Many of us are thrown out of kilter for a day or two when the clocks fall back. However, for some of us the loss of daylight hours can throw us off balance for a substantial amount of time and this can have a powerful effect on our mood.
What is Seasonal Affective Disorder?
Seasonal Affective Disorder (SAD) is now a recognised condition for which GPs can prescribe medication. Shorter daylight hours can lead to an increase in natural melatonin in our bodies which can make us more drowsy and sleepy during the day. With less sunny days we are also exposed to lower levels of serotonin which may make us more lethargic than usual and cause us to feel down more often.

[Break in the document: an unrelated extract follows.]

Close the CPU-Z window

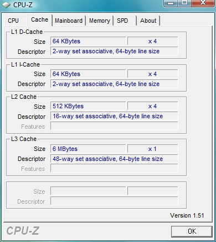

Research in the US has shown that 1.4% of people who live year-round in Florida are affected by SAD compared to a much higher 9.9% in Alaska.
What Can We Do About It?
- Become aware of our energy and contentedness levels by tracking our sleep, moods, tiredness and libidos and comparing them to how they were earlier in the spring and summer
- Keep active and get outside as often as possible
- Eat healthily: comforting, warming soups and casseroles at the end of the day, consider investing in a slow cooker and do the preparation in the morning when you are feeling fresh
- Buy a daylight lamp or a daylight alarm clock: 30 minutes exposure in the morning is recommended to compensate for the lack of sunlight during the winter months
- Be kind to yourself: snuggle up under a blanket with a movie or boxset, enjoy a hearty roast dinner, or light the candles in the bathroom and have a bubble bath with a glass of your favourite tipple.
As much as we may want to escape to the sunshine to combat our SAD symptoms, it’s not possible for any of us at the moment so we need to make the best of what we have at home. Finding ways to embrace the winter and seeking contentment and moments of joy and fun whenever and however we can in our everyday lives should be our overall aim this winter lockdown.